Spazi espositivi alternativi

li spazi industriali sono per natura dei luoghi atipici e alternativi, per quanto riguarda l’esposizione d’arte. In questo capitolo, si vuole ripercorre la storia dei centri culturali alternativi, che svolsero il ruolo di anticipare gli spazi industriali di oggi. La nascita degli spazi alternativi fu strettamente correlata alle innovazioni nel campo artistico, quindi non sorprende, che l’impulso alla loro nascita sia avvenuto negli stessi luoghi, in cui l’avanguardia artistica si sviluppò principalmente. A New York, questi spazi alternativi fiorirono, spesso grazie alla volontà diretta degli stessi artisti, che professavano la crisi dei musei.

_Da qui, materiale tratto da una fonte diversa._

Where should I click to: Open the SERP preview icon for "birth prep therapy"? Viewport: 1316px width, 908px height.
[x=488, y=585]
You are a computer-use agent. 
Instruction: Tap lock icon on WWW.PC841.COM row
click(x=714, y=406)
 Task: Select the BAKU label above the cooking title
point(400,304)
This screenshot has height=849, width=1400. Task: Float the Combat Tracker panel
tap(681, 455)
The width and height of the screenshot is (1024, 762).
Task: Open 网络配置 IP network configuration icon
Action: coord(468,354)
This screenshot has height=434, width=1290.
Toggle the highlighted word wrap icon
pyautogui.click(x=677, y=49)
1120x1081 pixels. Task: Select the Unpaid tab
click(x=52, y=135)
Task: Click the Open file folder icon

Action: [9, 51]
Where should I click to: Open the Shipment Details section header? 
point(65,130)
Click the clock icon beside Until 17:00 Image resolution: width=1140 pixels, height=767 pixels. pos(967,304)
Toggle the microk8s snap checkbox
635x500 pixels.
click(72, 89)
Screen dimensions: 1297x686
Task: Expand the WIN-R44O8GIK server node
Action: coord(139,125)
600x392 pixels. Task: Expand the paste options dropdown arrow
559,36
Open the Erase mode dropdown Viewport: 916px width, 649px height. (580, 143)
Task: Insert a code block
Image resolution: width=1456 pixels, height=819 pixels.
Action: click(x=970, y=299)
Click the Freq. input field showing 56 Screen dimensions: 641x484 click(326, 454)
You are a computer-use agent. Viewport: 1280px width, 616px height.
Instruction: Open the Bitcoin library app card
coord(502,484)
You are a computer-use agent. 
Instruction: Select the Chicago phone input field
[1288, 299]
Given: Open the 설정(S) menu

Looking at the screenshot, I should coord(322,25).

Nella prima parte del capitolo, è trattato lo sviluppo del museo negli ultimi quarant’anni e le conseguenti problematiche espositive intrinseche all’istituzione, che indussero gli artisti a preferire gli spazi alternativi di New York. Si procede poi, con la storia degli spazi alternativi e con la parabola discendente, che molti di questi centri, intrapresero nel corso degli anni. Spesso questo effetto fu dovuto all’incorporazione del centro alternativo, all’interno di grandi istituzioni; processo che compromise il loro carattere innovativo e sperimentale, come accadde al P.S.1 Contemporary Art Center. Nel corso del capitolo, si esamineranno anche casi simili di centri d’arte alternativi, riscontrati in Europa.

Nella parte finale del capitolo, si parlerà infine, degli spazi alternativi attuali e di quali sviluppi della categoria, si stanno configurando all’orizzonte.